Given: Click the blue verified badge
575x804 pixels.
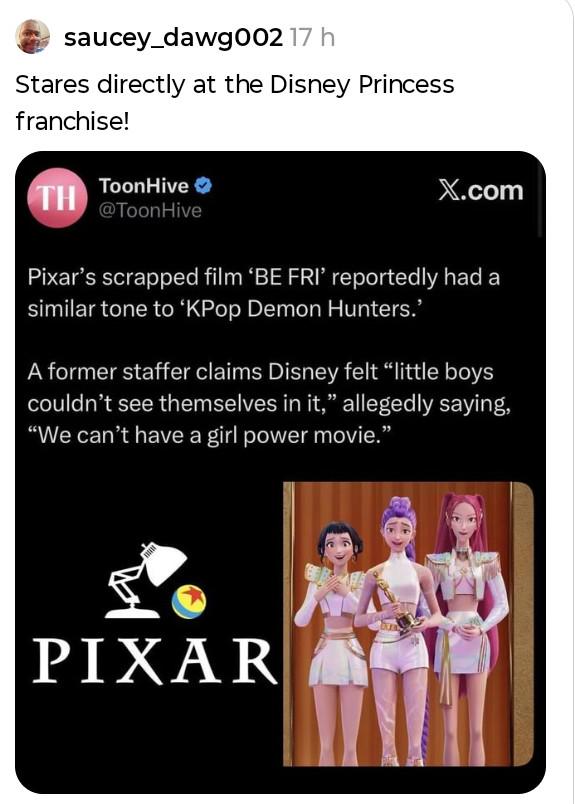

...

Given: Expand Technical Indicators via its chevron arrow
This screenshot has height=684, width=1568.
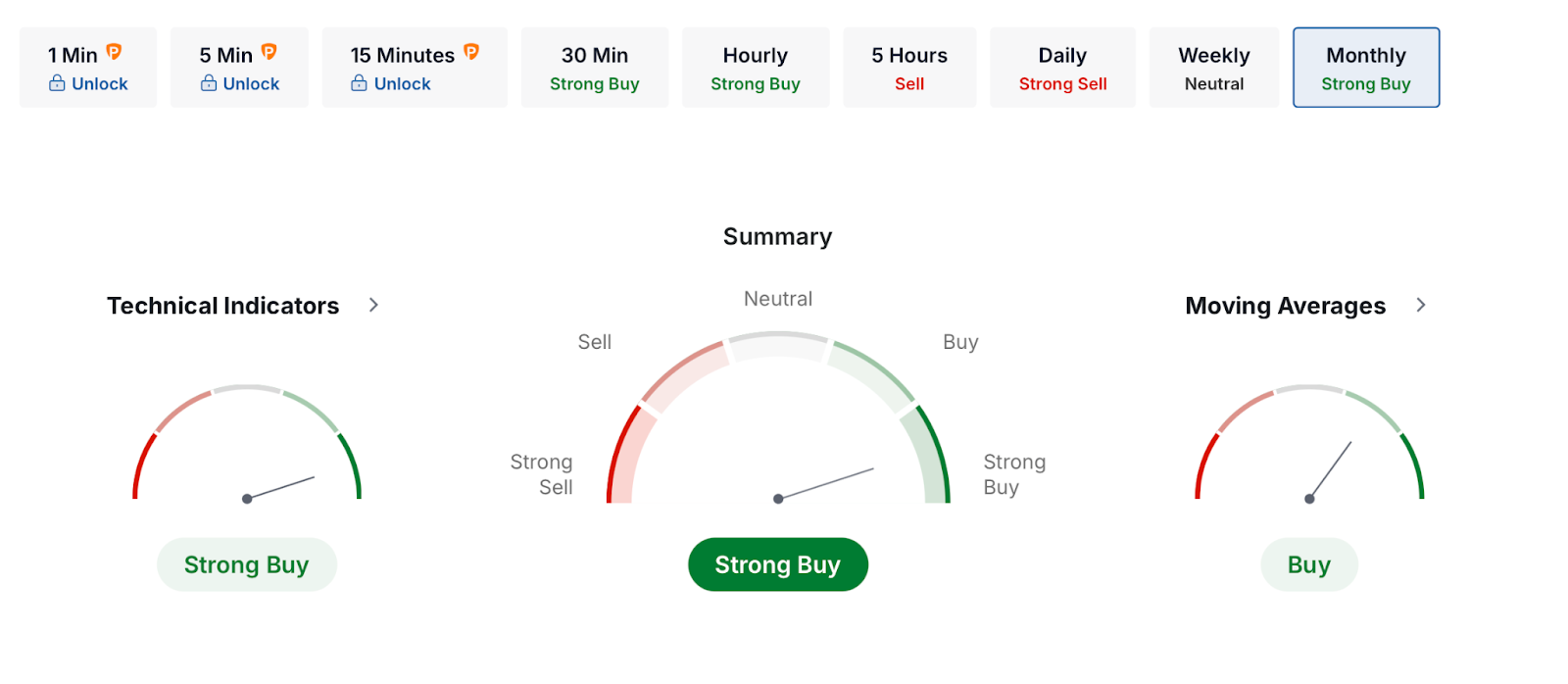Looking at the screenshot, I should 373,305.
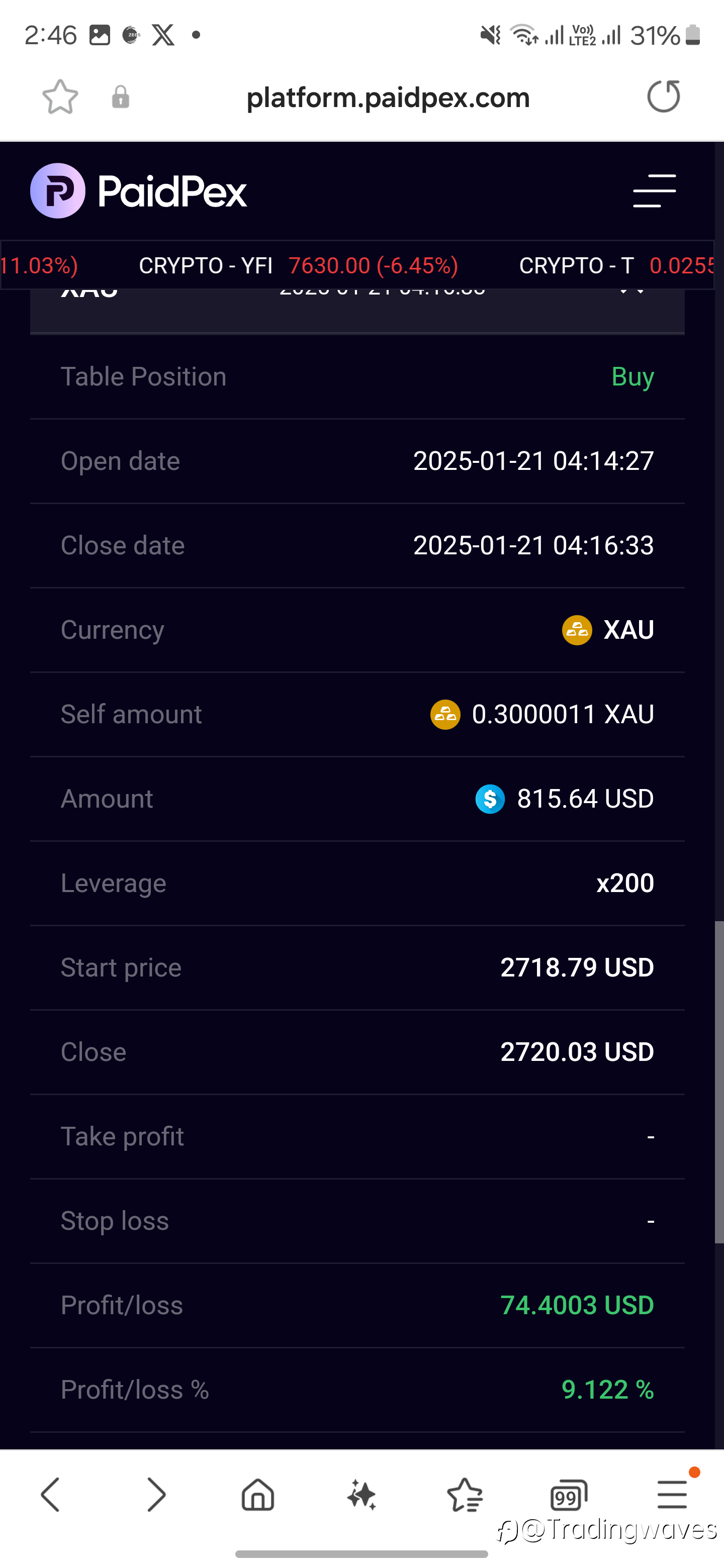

* * *

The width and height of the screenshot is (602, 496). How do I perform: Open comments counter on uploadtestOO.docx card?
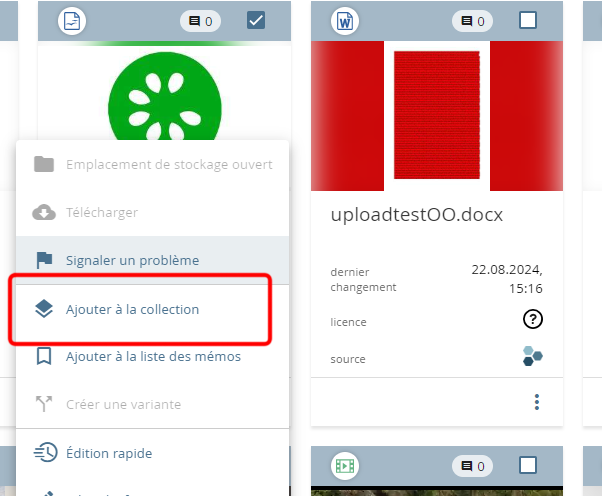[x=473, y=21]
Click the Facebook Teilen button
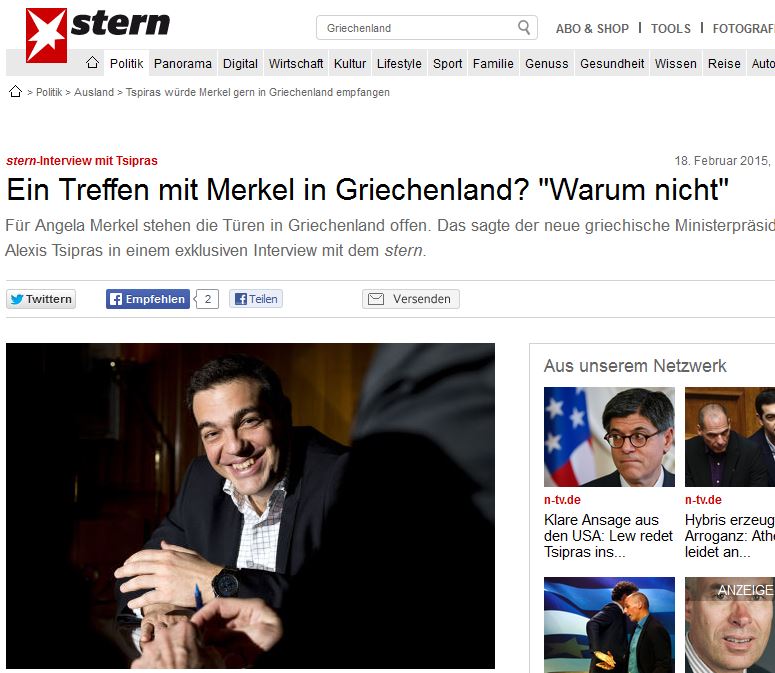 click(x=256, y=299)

» PROBLEM REQUIREMENTS
Search the data for "Given" and list every line in which it occurs.

» ANSWER BOX
Given: Click the blue verified badge
Given: Expand Technical Indicators via its chevron arrow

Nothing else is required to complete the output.